Output the data below in full, byte for byte. Nothing may differ.
________________________________________
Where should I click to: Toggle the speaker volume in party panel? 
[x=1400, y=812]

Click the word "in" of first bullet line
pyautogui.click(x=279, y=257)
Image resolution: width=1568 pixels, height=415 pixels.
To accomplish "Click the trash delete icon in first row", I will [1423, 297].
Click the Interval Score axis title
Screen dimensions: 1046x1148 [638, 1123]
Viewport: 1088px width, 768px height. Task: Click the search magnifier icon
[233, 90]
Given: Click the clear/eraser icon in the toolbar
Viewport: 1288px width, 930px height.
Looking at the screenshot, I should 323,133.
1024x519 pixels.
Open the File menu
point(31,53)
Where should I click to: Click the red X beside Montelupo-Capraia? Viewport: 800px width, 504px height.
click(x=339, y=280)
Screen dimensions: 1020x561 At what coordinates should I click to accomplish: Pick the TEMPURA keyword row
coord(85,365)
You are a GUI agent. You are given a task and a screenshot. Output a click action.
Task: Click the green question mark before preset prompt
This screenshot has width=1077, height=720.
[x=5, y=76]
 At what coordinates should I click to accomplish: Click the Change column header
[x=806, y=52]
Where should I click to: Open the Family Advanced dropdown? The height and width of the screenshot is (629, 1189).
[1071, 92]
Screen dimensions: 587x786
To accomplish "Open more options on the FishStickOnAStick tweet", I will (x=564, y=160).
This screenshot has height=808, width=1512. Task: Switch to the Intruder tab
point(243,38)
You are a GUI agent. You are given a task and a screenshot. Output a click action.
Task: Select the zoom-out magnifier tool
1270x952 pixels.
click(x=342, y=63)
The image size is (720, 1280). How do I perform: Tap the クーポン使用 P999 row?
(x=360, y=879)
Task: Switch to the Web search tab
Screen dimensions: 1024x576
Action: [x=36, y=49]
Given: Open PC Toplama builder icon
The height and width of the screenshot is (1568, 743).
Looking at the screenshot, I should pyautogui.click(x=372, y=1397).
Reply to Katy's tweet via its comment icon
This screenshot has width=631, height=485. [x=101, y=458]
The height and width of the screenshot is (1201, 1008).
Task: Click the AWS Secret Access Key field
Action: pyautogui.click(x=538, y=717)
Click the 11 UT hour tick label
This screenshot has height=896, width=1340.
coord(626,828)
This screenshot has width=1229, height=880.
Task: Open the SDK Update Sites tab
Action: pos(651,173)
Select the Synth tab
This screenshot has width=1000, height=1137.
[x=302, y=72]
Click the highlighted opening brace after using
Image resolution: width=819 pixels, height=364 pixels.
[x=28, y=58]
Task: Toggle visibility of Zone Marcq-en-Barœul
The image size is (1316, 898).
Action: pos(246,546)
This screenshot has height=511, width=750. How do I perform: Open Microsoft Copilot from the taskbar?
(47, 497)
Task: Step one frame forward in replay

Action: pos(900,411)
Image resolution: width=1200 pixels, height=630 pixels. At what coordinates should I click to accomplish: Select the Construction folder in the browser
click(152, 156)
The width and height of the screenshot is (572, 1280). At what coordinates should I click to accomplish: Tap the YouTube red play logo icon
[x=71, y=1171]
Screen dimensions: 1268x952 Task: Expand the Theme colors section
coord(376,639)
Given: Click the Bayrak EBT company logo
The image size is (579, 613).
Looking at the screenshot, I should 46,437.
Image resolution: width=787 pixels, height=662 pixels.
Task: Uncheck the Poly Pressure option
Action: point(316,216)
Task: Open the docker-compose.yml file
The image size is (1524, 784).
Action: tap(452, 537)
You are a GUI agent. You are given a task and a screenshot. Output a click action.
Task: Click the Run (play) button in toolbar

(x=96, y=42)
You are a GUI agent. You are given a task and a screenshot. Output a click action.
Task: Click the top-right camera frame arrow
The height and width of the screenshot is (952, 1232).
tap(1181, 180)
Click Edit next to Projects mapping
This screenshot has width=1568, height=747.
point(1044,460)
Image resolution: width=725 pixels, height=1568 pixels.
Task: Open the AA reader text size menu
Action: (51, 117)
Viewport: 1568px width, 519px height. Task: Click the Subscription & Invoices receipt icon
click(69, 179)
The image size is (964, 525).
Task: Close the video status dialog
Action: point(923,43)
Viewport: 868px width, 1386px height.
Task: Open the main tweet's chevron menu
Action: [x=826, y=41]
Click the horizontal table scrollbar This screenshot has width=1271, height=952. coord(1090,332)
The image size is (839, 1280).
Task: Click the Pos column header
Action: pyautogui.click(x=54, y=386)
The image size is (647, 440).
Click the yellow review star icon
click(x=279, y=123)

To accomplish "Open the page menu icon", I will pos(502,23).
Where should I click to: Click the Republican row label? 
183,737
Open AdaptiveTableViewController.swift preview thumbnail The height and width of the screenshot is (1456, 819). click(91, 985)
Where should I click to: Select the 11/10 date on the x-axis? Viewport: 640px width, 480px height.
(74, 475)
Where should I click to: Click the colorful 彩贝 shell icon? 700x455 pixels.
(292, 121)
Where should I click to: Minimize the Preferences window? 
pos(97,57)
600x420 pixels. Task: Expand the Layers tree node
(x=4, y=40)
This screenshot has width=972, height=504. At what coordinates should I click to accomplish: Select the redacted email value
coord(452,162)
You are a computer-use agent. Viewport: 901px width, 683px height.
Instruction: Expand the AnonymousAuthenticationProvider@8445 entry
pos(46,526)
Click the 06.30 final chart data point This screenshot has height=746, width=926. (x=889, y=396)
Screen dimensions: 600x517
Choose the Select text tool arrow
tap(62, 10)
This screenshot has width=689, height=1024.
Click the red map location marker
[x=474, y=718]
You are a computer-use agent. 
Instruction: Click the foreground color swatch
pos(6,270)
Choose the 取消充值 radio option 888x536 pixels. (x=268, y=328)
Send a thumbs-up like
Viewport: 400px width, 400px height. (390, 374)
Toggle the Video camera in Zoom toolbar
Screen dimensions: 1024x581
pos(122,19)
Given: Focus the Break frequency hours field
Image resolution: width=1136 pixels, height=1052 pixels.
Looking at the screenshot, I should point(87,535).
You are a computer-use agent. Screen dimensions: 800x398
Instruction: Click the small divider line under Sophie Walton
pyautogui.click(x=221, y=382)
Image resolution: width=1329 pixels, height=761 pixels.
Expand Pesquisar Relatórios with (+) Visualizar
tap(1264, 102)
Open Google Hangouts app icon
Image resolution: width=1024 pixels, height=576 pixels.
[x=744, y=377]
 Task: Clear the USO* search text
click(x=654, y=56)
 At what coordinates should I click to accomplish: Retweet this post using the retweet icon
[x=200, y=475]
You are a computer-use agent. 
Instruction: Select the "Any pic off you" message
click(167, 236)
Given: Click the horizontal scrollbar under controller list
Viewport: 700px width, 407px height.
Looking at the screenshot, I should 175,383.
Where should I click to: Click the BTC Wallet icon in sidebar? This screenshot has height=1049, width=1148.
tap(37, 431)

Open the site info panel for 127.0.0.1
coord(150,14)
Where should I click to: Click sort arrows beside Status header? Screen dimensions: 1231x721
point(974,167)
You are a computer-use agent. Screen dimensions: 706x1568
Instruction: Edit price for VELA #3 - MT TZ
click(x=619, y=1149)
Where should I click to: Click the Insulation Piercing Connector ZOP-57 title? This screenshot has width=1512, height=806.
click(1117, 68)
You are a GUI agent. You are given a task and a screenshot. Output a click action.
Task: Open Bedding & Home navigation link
________________________________________
▶ **Answer to this problem**
Where should I click to: Toggle the speaker volume in party panel? 
[x=1400, y=812]

Click the word "in" of first bullet line
pyautogui.click(x=279, y=257)
Image resolution: width=1568 pixels, height=415 pixels.
To accomplish "Click the trash delete icon in first row", I will [1423, 297].
Click the Interval Score axis title
Screen dimensions: 1046x1148 [638, 1123]
Viewport: 1088px width, 768px height. Task: Click the search magnifier icon
[233, 90]
Given: Click the clear/eraser icon in the toolbar
Viewport: 1288px width, 930px height.
Looking at the screenshot, I should 323,133.
1024x519 pixels.
Open the File menu
point(31,53)
Where should I click to: Click the red X beside Montelupo-Capraia? Viewport: 800px width, 504px height.
click(x=339, y=280)
Screen dimensions: 1020x561 At what coordinates should I click to accomplish: Pick the TEMPURA keyword row
coord(85,365)
You are a GUI agent. You are given a task and a screenshot. Output a click action.
Task: Click the green question mark before preset prompt
This screenshot has width=1077, height=720.
[x=5, y=76]
 At what coordinates should I click to accomplish: Click the Change column header
[x=806, y=52]
Where should I click to: Open the Family Advanced dropdown? The height and width of the screenshot is (629, 1189).
[1071, 92]
Screen dimensions: 587x786
To accomplish "Open more options on the FishStickOnAStick tweet", I will (x=564, y=160).
This screenshot has height=808, width=1512. Task: Switch to the Intruder tab
point(243,38)
You are a GUI agent. You are given a task and a screenshot. Output a click action.
Task: Select the zoom-out magnifier tool
1270x952 pixels.
click(x=342, y=63)
The image size is (720, 1280). How do I perform: Tap the クーポン使用 P999 row?
(x=360, y=879)
Task: Switch to the Web search tab
Screen dimensions: 1024x576
Action: [x=36, y=49]
Given: Open PC Toplama builder icon
The height and width of the screenshot is (1568, 743).
Looking at the screenshot, I should pyautogui.click(x=372, y=1397).
Reply to Katy's tweet via its comment icon
This screenshot has width=631, height=485. [x=101, y=458]
The height and width of the screenshot is (1201, 1008).
Task: Click the AWS Secret Access Key field
Action: pyautogui.click(x=538, y=717)
Click the 11 UT hour tick label
This screenshot has height=896, width=1340.
coord(626,828)
This screenshot has width=1229, height=880.
Task: Open the SDK Update Sites tab
Action: pos(651,173)
Select the Synth tab
This screenshot has width=1000, height=1137.
[x=302, y=72]
Click the highlighted opening brace after using
Image resolution: width=819 pixels, height=364 pixels.
[x=28, y=58]
Task: Toggle visibility of Zone Marcq-en-Barœul
The image size is (1316, 898).
Action: pos(246,546)
This screenshot has height=511, width=750. How do I perform: Open Microsoft Copilot from the taskbar?
(47, 497)
Task: Step one frame forward in replay

Action: pos(900,411)
Image resolution: width=1200 pixels, height=630 pixels. At what coordinates should I click to accomplish: Select the Construction folder in the browser
click(152, 156)
The width and height of the screenshot is (572, 1280). At what coordinates should I click to accomplish: Tap the YouTube red play logo icon
[x=71, y=1171]
Screen dimensions: 1268x952 Task: Expand the Theme colors section
coord(376,639)
Given: Click the Bayrak EBT company logo
The image size is (579, 613).
Looking at the screenshot, I should 46,437.
Image resolution: width=787 pixels, height=662 pixels.
Task: Uncheck the Poly Pressure option
Action: point(316,216)
Task: Open the docker-compose.yml file
The image size is (1524, 784).
Action: tap(452, 537)
You are a GUI agent. You are given a task and a screenshot. Output a click action.
Task: Click the Run (play) button in toolbar

(x=96, y=42)
You are a GUI agent. You are given a task and a screenshot. Output a click action.
Task: Click the top-right camera frame arrow
The height and width of the screenshot is (952, 1232).
tap(1181, 180)
Click Edit next to Projects mapping
This screenshot has width=1568, height=747.
point(1044,460)
Image resolution: width=725 pixels, height=1568 pixels.
Task: Open the AA reader text size menu
Action: (51, 117)
Viewport: 1568px width, 519px height. Task: Click the Subscription & Invoices receipt icon
click(69, 179)
The image size is (964, 525).
Task: Close the video status dialog
Action: point(923,43)
Viewport: 868px width, 1386px height.
Task: Open the main tweet's chevron menu
Action: [x=826, y=41]
Click the horizontal table scrollbar This screenshot has width=1271, height=952. coord(1090,332)
The image size is (839, 1280).
Task: Click the Pos column header
Action: pyautogui.click(x=54, y=386)
The image size is (647, 440).
Click the yellow review star icon
click(x=279, y=123)

To accomplish "Open the page menu icon", I will pos(502,23).
Where should I click to: Click the Republican row label? 
183,737
Open AdaptiveTableViewController.swift preview thumbnail The height and width of the screenshot is (1456, 819). click(91, 985)
Where should I click to: Select the 11/10 date on the x-axis? Viewport: 640px width, 480px height.
(74, 475)
Where should I click to: Click the colorful 彩贝 shell icon? 700x455 pixels.
(292, 121)
Where should I click to: Minimize the Preferences window? 
pos(97,57)
600x420 pixels. Task: Expand the Layers tree node
(x=4, y=40)
This screenshot has width=972, height=504. At what coordinates should I click to accomplish: Select the redacted email value
coord(452,162)
You are a computer-use agent. Viewport: 901px width, 683px height.
Instruction: Expand the AnonymousAuthenticationProvider@8445 entry
pos(46,526)
Click the 06.30 final chart data point This screenshot has height=746, width=926. (x=889, y=396)
Screen dimensions: 600x517
Choose the Select text tool arrow
tap(62, 10)
This screenshot has width=689, height=1024.
Click the red map location marker
[x=474, y=718]
You are a computer-use agent. 
Instruction: Click the foreground color swatch
pos(6,270)
Choose the 取消充值 radio option 888x536 pixels. (x=268, y=328)
Send a thumbs-up like
Viewport: 400px width, 400px height. (390, 374)
Toggle the Video camera in Zoom toolbar
Screen dimensions: 1024x581
pos(122,19)
Given: Focus the Break frequency hours field
Image resolution: width=1136 pixels, height=1052 pixels.
Looking at the screenshot, I should point(87,535).
You are a computer-use agent. Screen dimensions: 800x398
Instruction: Click the small divider line under Sophie Walton
pyautogui.click(x=221, y=382)
Image resolution: width=1329 pixels, height=761 pixels.
Expand Pesquisar Relatórios with (+) Visualizar
tap(1264, 102)
Open Google Hangouts app icon
Image resolution: width=1024 pixels, height=576 pixels.
[x=744, y=377]
 Task: Clear the USO* search text
click(x=654, y=56)
 At what coordinates should I click to accomplish: Retweet this post using the retweet icon
[x=200, y=475]
You are a computer-use agent. 
Instruction: Select the "Any pic off you" message
click(167, 236)
Given: Click the horizontal scrollbar under controller list
Viewport: 700px width, 407px height.
Looking at the screenshot, I should 175,383.
Where should I click to: Click the BTC Wallet icon in sidebar? This screenshot has height=1049, width=1148.
tap(37, 431)

Open the site info panel for 127.0.0.1
coord(150,14)
Where should I click to: Click sort arrows beside Status header? Screen dimensions: 1231x721
point(974,167)
You are a computer-use agent. Screen dimensions: 706x1568
Instruction: Edit price for VELA #3 - MT TZ
click(x=619, y=1149)
Where should I click to: Click the Insulation Piercing Connector ZOP-57 title? This screenshot has width=1512, height=806.
click(1117, 68)
You are a GUI agent. You are given a task and a screenshot. Output a click action.
Task: Open Bedding & Home navigation link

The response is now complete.